Similar procedure is followed, the feature map from layer 91 is subjected to few convolutional layers before being depth concatenated with a feature map from layer 36. A few (1 x 1) convolutional layers follow to fuse the information from the previous layer (36). Final detection is made on layer 106th yielding feature map of (2 x (2 x dimensions)).

Having 3 layers of detection helps with detecting objects of different sizes. The more the size of the layer increases (i.e. at 2 x dimensions) the better it is to detect smaller objects.

Yolov3 Architecture

Yolov3 Tools Repository

This repository contains a set of tools gathered and modified persionally to fit the need of preprocessing and training computer vision datasets when preparing Yolov3 model.

Converting PASCAL to Yolo

Pseudo code for conversion (numbers are based on this example)

img_w = 174
img_h = 83

xmin = 39
ymin = 39

xmax = 138
ymax = 79 

# Calculate Size Percentage From Image 1
x = (xmin * 100) / img_w # 22.41
y = (ymin * 100) / img_h # 46.98
w = (xmax * 100) / img_w # 79.31
h = (ymax * 100) / img_h # 95.18

# Convert to value between (0.0-1.0)
x = x / 100 # 0.2241
y = y / 100 # 0.4698
w = w / 100 # 0.7931
h = h / 100 # 0.9518

# Yolov3 draw rectangle detection 
obj_x_center = int(detection[0] * img_w)
obj_y_center = int(detection[1] * img_h)
w = int(detection[2] * img_w)
h = int(detection[3] * img_h)
x = int(obj_x_center - w / 2)
y = int(obj_y_center -  h / 2) 

# Conversion Calculation
x = ( (xmax - xmin) / 2 + xmin) / img_w
y = ( (ymax - ymin) / 2 + ymin) / img_h
w = (xmax-xmin) / img_w
h = (ymax-ymin) / img_h
TXT Parses

Convert PASCAL Annotation Version 1.00 text file to the text format needed for yolov3. (Dataset Referenced)

Pascal Annotation Version 1 Conversion to Yolo

XML Parser

Convert PASCAL VOC file to the text format needed for yolov3.

Modify the below accordignly by specifying the folder name of the images/dataset and the directory of the output text files containing the list of classes and the list of images in each train and test set accordingly.

Pascal VOC to Yolo

data_dir = 'Custom-Dataset-or-Images-Folder-Name'
Detection_label_path = 'Custom-Dataset-or-Images-Folder-Name/classes.txt'
Dataset_train = "Custom-Dataset-or-Images-Folder-Name/train.txt"
Dataset_test = "Custom-Dataset-or-Images-Folder-Name/test.txt"
is_subfolder = True # if the data is in a sub-folder in the specified folder (data_dir)
Image Format

The repo contains an xml parser that extracts the xml tags of the image from the xml file and stores it in Yolov3 '.txt' format to fit the training.

Yolov3 text file Format

Object-class (Value 0 to Classes-1) is a number value representing the class

x-center (Value 0.0 to 1.0) located at % of the width

y-center (Value 0.0 to 1.0) located at % of the height

width (Value 0.0 to 1.0) is the width of the bounding box

height (Value 0.0 to 1.0) is the height of the bounding box

After preparing the images/dataset to be trained, it shall be uploaded to google drive as zipped file.

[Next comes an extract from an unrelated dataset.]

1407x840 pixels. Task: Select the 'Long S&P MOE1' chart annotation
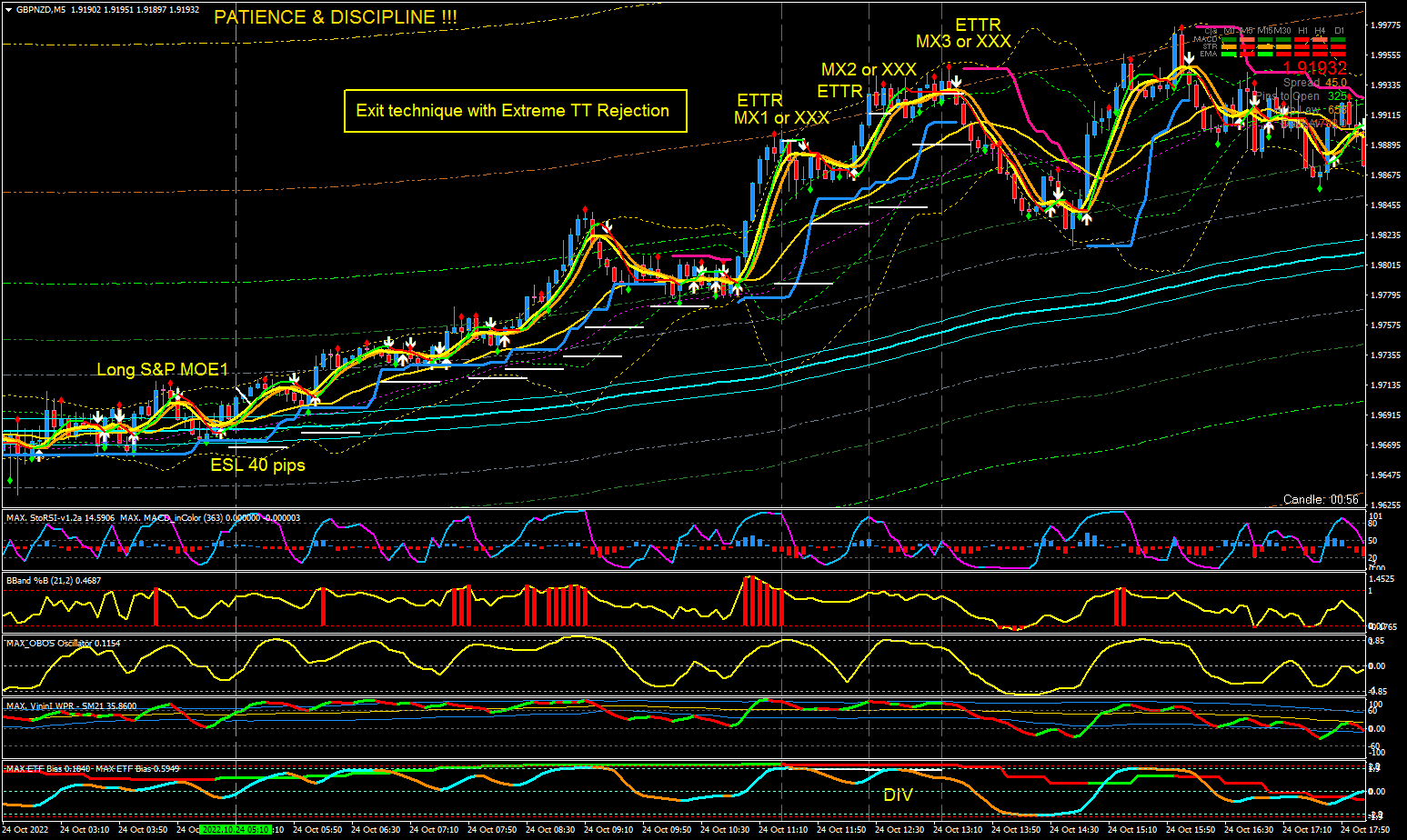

The zipped file shall contain both the imags and the text files having the same names.

Ziped file content Dataset uploaded to google drive

Yolo Configuration File

max_batches = (number of classes) * 2000

Steps = (max_batches * 0.8), (max_batches * 0.9)

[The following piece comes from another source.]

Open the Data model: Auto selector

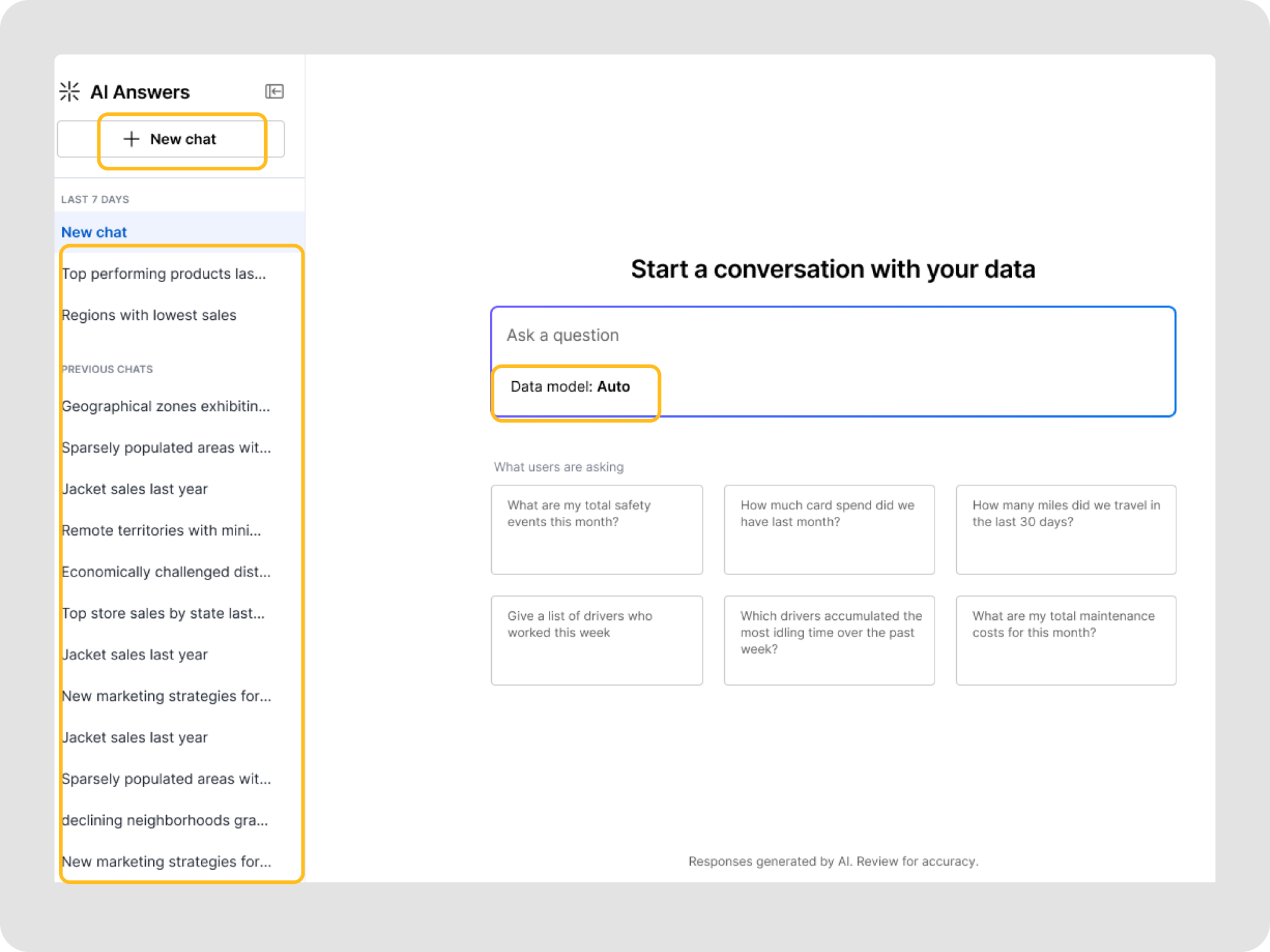[570, 387]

filters = (classes + 5) x 3

Train & Test Split

The dataset is divided into 80% training set and 20% test set.

train_img_list = []
test_img_list = []

train_80 = round(len(images_list) * 0.8)
test_20 = round(len(images_list) * 0.2)

for i in range(0, train_80):
  train_img_list.append(images_list[i])
for k in range(train_80, train_80+test_20):
  test_img_list.append(images_list[k])

print("Train Set {}: \n".format(len(train_img_list)), train_img_list)
print("Test Set {}: \n".format(len(test_img_list)), test_img_list)
Weights

The weights can be saved either on the cloud or in darknet backup folder (Weights are automatically saved upon the completion of 100 iterations).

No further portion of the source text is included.